Russian Deputy Foreign Minister Sergei Ryabkov said this week there had been scant progress on either front and “powerful momentum” had been lost. Moscow had signalled it was ready to rebuild ties but Washington had not reciprocated, he said.
“We have a certain edifice of relations that has cracked and is collapsing,” Ryabkov said. “Now the cracks have reached the foundation.”

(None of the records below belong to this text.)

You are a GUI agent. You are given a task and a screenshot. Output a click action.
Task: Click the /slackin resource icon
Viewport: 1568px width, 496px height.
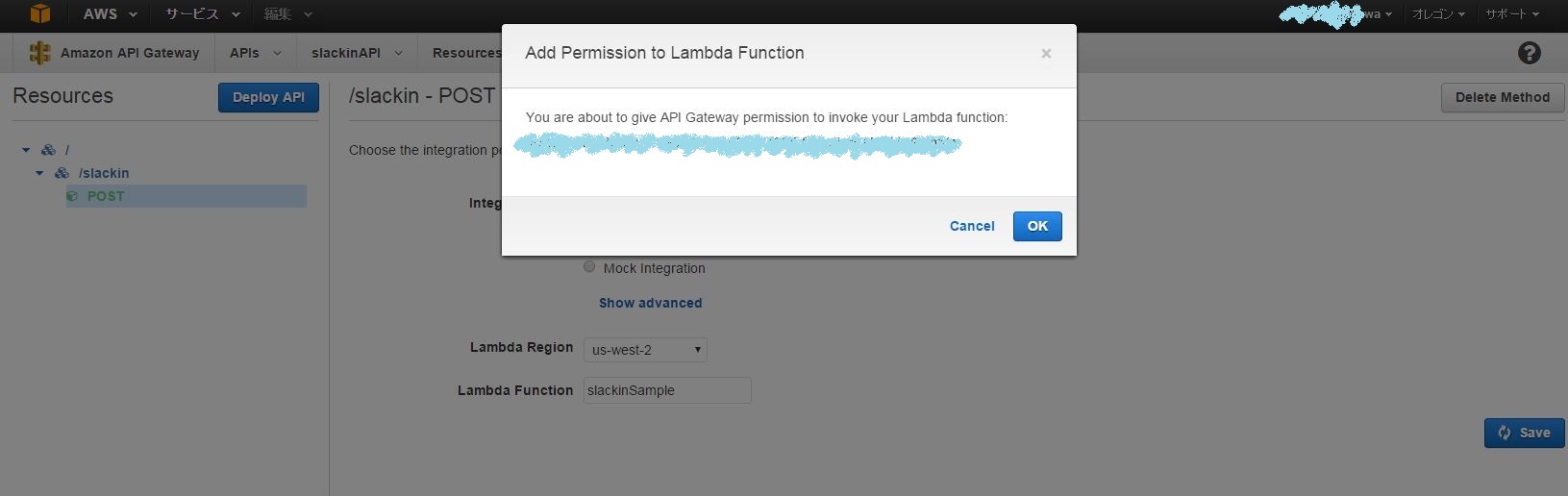point(62,173)
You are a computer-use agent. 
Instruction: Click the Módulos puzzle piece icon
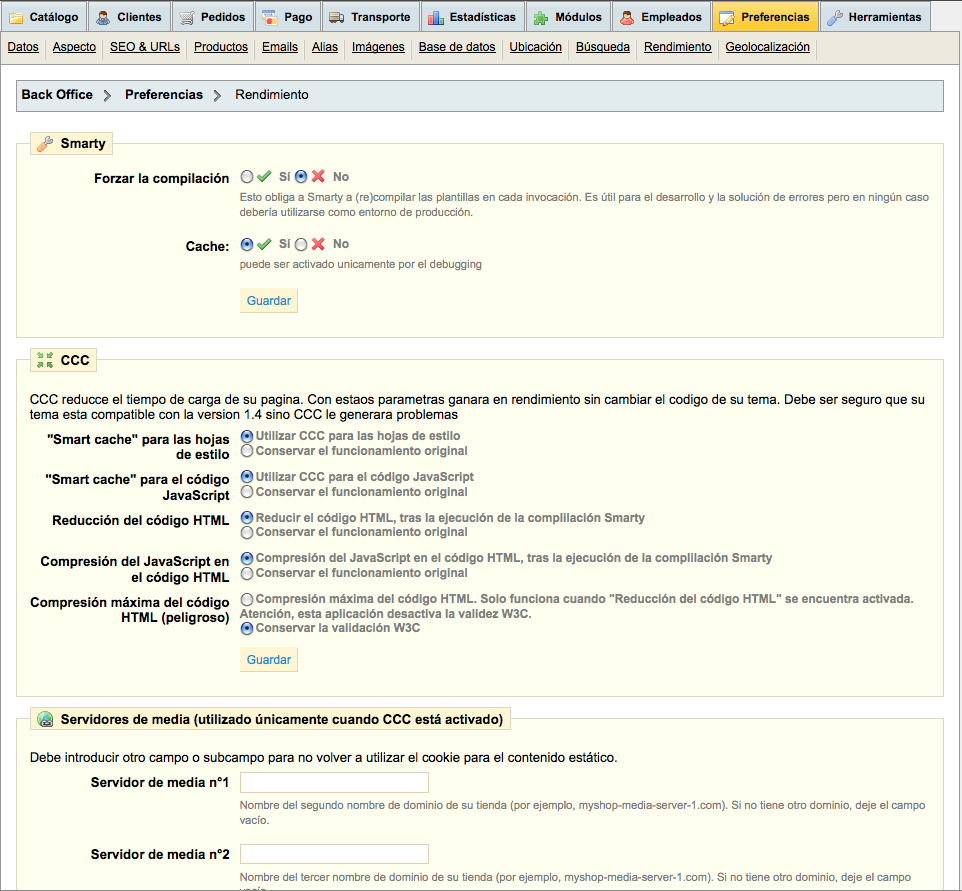coord(541,17)
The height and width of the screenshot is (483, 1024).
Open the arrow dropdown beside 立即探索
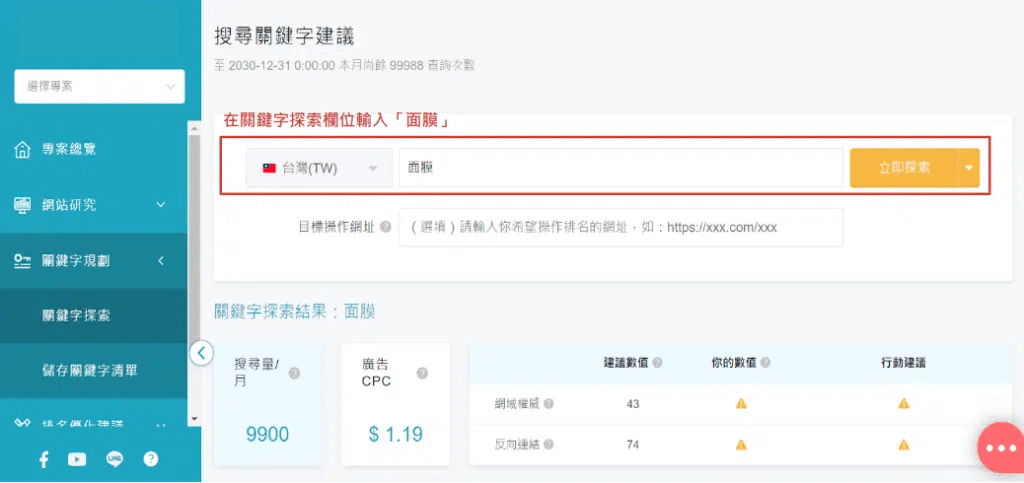coord(968,168)
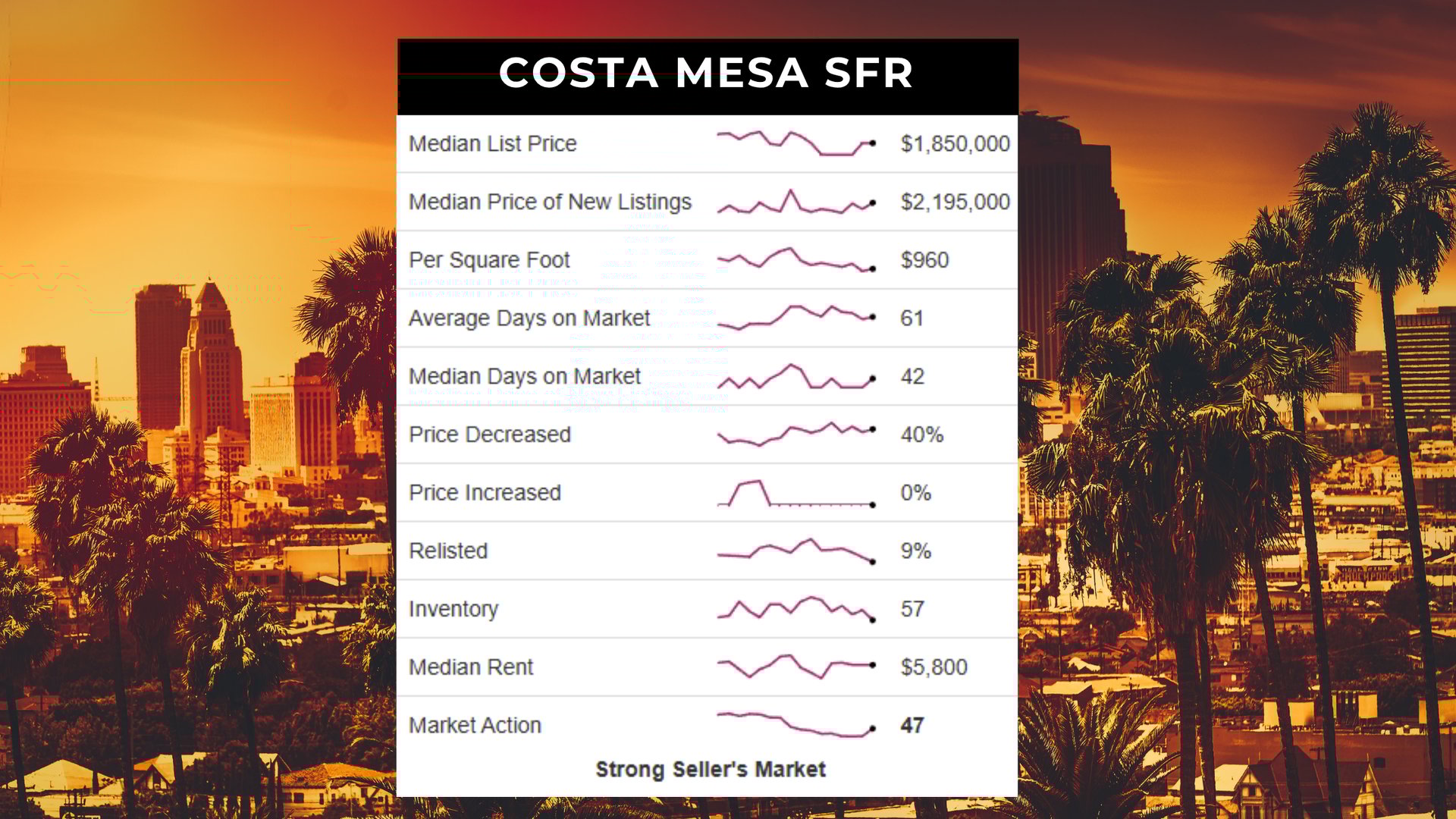
Task: Click the Market Action trend sparkline
Action: 796,725
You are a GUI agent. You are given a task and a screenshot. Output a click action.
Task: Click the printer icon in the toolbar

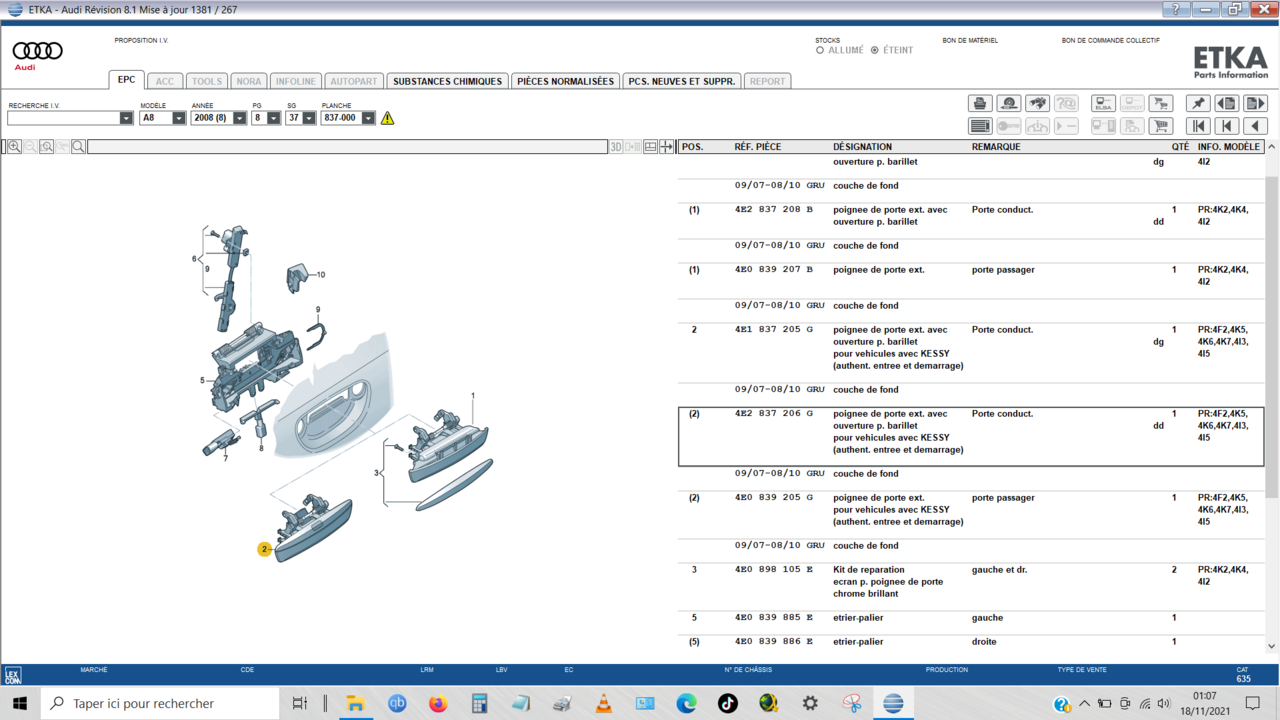point(980,103)
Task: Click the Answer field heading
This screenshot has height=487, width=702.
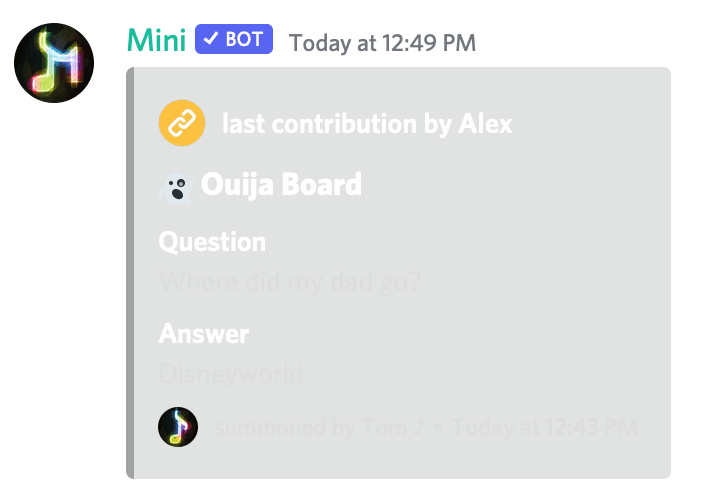Action: pyautogui.click(x=204, y=333)
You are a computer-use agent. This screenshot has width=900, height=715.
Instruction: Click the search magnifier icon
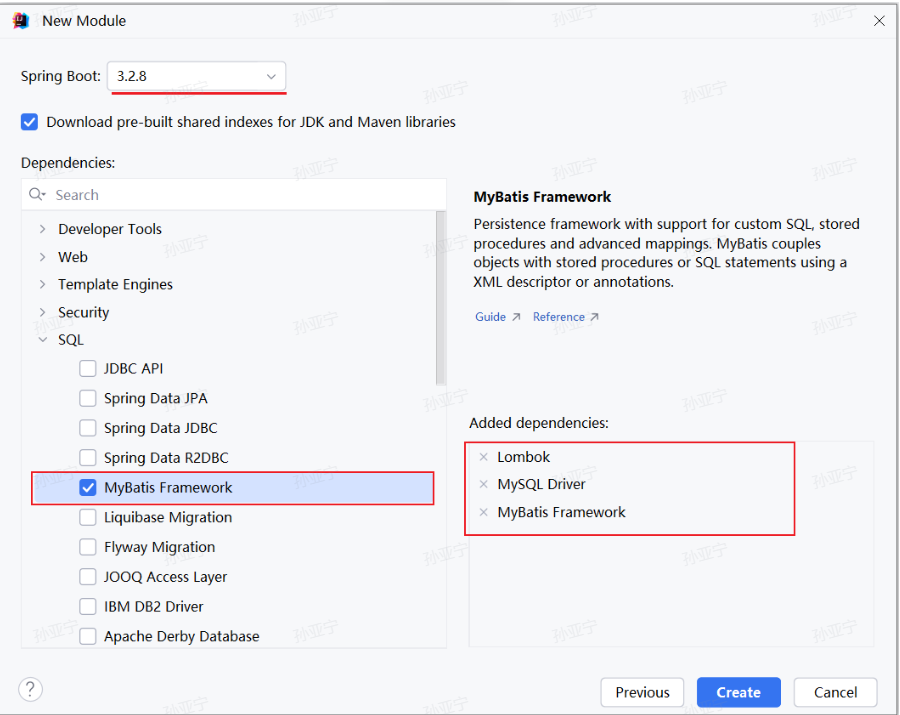[x=37, y=195]
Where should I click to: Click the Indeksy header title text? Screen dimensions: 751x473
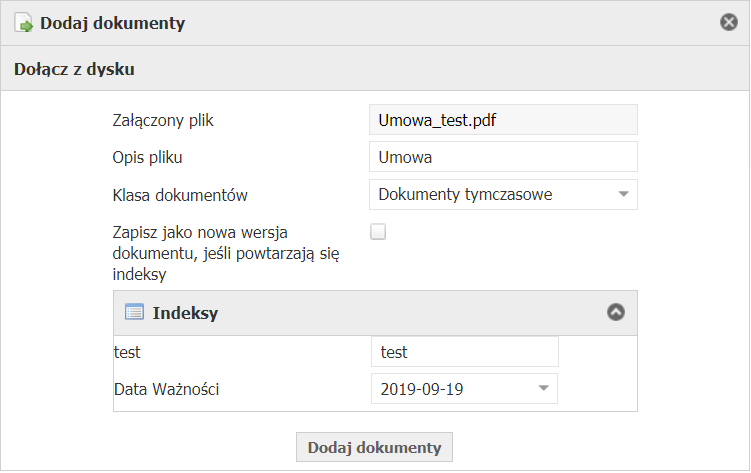[x=185, y=313]
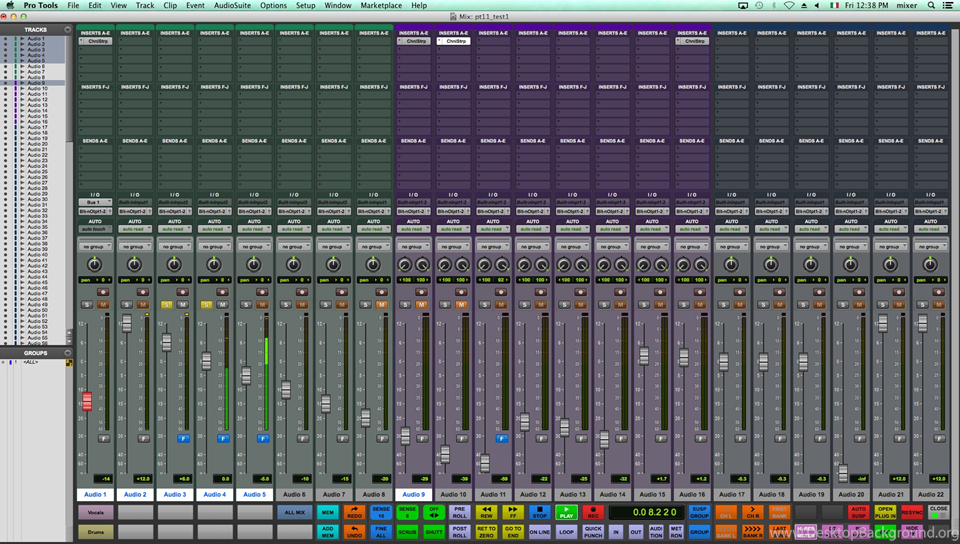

Putin says complex issues require more study
After Ryabkov spoke, a Kremlin aide and Putin’s spokesman underlined that contacts with Washington continue, and the Russian leader sounded more optimistic than Ryabkov when asked about Ukraine and ties with the US on Friday.
“These are complex issues that require further consideration. But we remain committed to the discussion that took place in Anchorage,” Putin told a press conference.
His aide later told the Kommersant newspaper that Russia had agreed to unspecified concessions at the Alaska summit it would be ready to make if Trump got certain things from Ukraine and the Europeans.
Such a contrast in tone among senior officials is rare in Moscow and highlights the delicacy and sensitivity of the twin-track approach Russia is taking — combining flattery and warnings to adapt to diplomatic reversals since the summit.

Trump’s frustration 
While a Trump initiative has raised hopes of peace in Gaza, he is frustrated by his failure to broker an end to fighting in Ukraine and has soured, at least publicly, on Russia.
There is no new Trump-Putin meeting on the agenda, no date has been set for the next talks on improving ties, and Washington, without an ambassador in Moscow since June, has not sought Russia’s approval to send a successor.
Trump has spoken of possibly supplying Tomahawk cruise missiles to Ukraine, hitting a nerve with Putin, who said it would destroy what is left of US-Russia ties.
Trump has also said he wants Putin and Ukrainian President Volodymyr Zelensky to hold direct talks, but there appears no near-term prospect of that happening as the tempo of the war increases.
In a rhetorical U-turn, Trump has suggested Ukraine could win back all its lost territory, while dismissing Russia as “a paper tiger,” a snipe shrugged off by Moscow.

Music to Trump's ears
In response, Russia has tried playing good cop, bad cop — with officials at times appearing to threaten tough responses to US action and at others underlining shared values.
Putin offered to voluntarily maintain limits on deployed strategic nuclear weapons set out in the last arms control treaty with the US once it expires next year if Washington does the same.
Trump said “it sounds like a good idea,” but there has been no formal US response.
Putin on Friday praised Trump’s credentials as a potential Nobel Peace Prize laureate, saying his efforts to bring peace to Ukraine were sincere and that his Middle East mediation initiative was already an achievement and would be “a historic event” if he was able to see it through to the end.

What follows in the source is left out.